WORK TO BE COMPLETED => Output as a numbered list the lines of the material starting with the line containing "1154x823 pixels. How" and going on through the line containing "(x=104, y=22)", leaving out any blank lines.

PROVIDED INFORMATION =>
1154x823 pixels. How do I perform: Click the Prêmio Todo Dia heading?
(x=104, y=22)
* * *
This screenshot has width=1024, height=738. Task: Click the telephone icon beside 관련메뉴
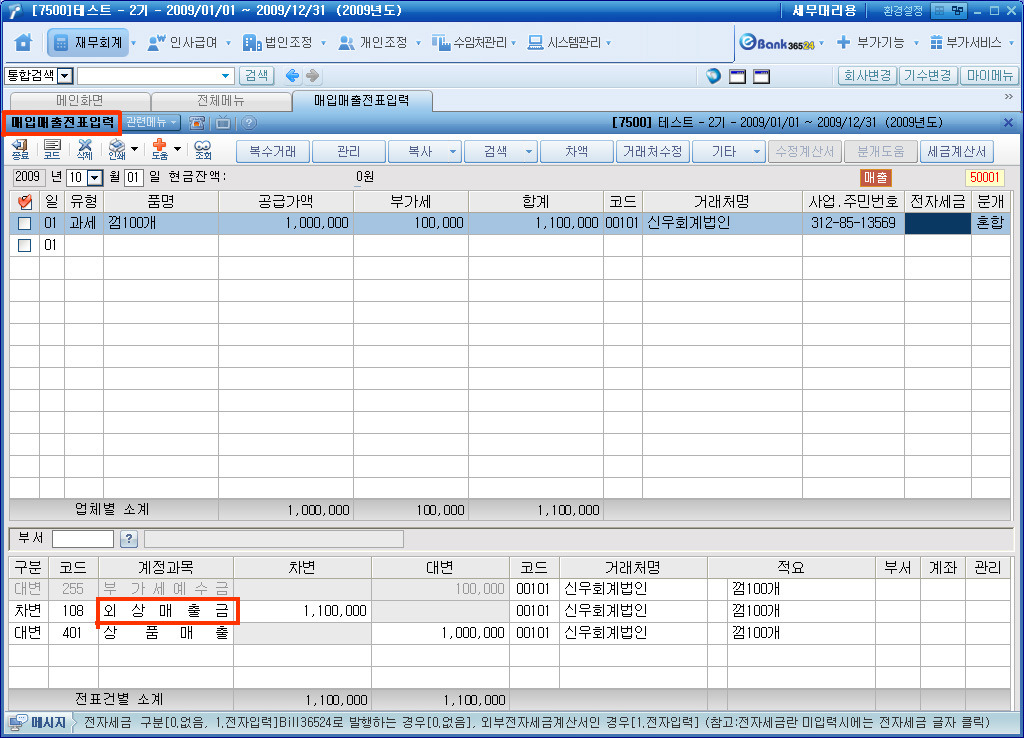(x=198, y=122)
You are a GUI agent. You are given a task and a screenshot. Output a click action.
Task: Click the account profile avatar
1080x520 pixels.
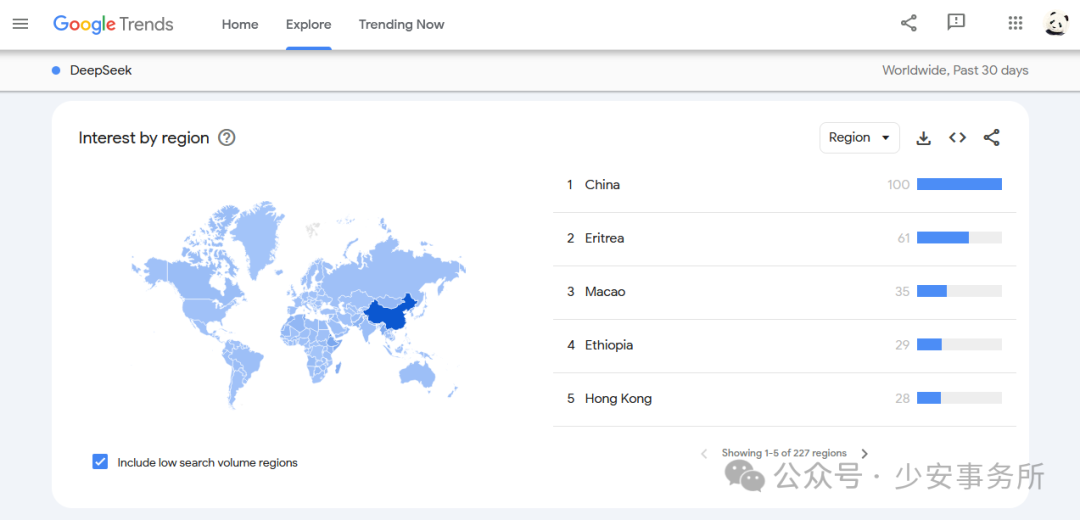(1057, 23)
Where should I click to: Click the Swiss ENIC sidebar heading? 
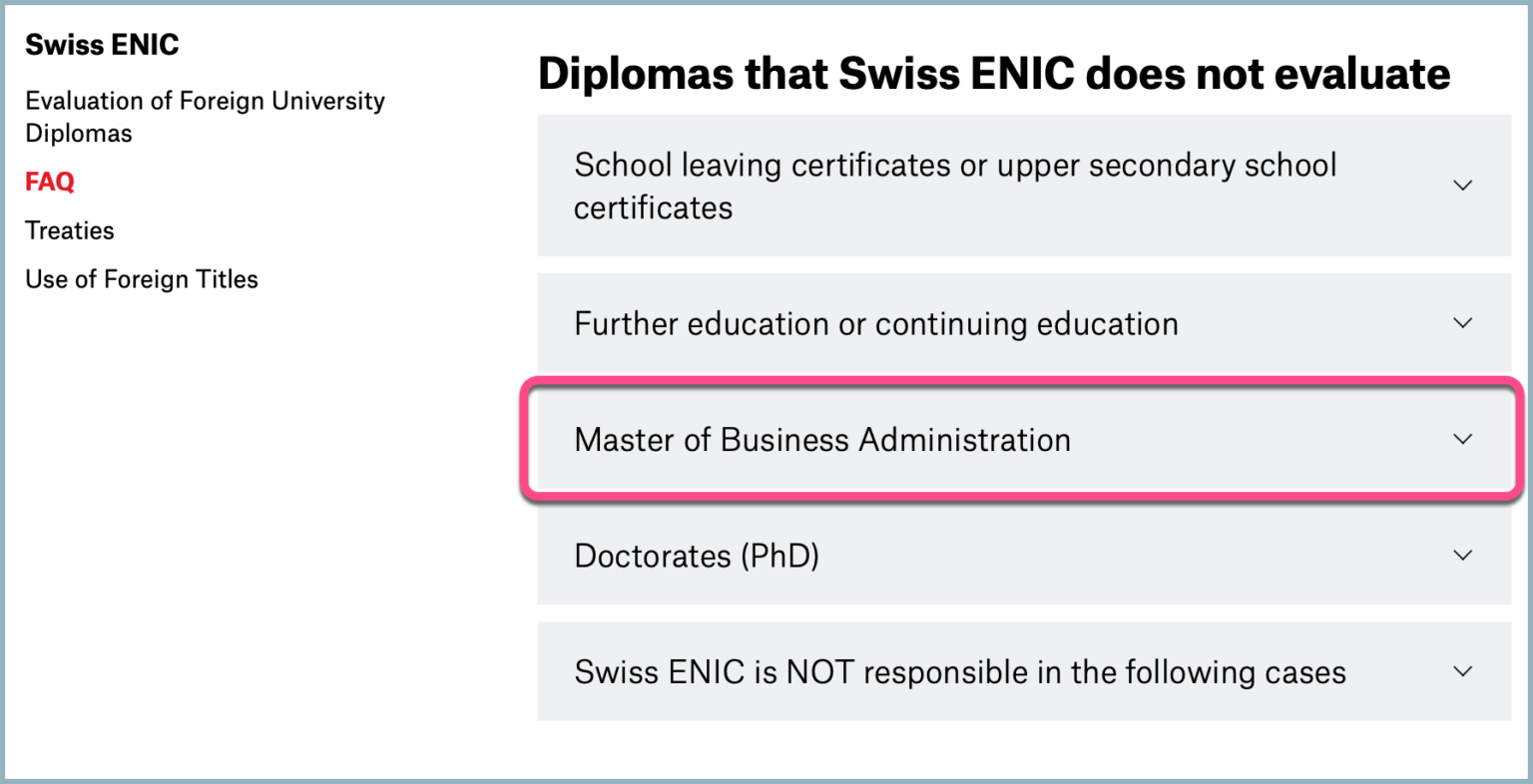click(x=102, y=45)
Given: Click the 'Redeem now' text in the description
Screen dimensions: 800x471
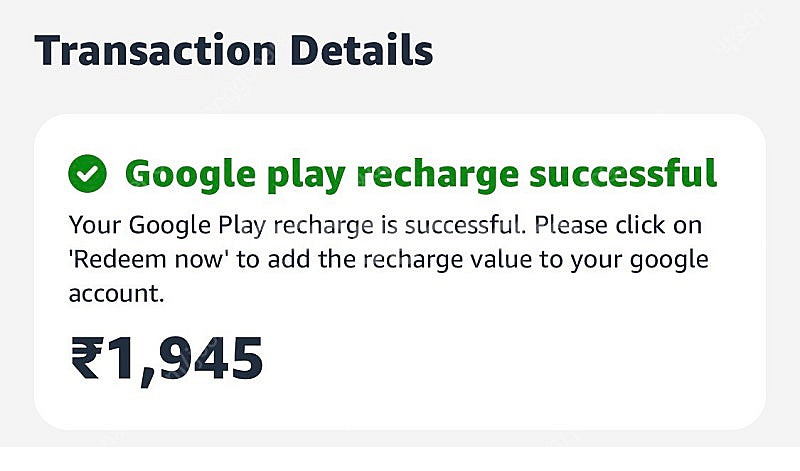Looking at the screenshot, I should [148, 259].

REPLY TO THE TASK =>
1. 1154x823 pixels. How do I perform: Click the Prêmio Todo Dia heading?
2. (x=104, y=22)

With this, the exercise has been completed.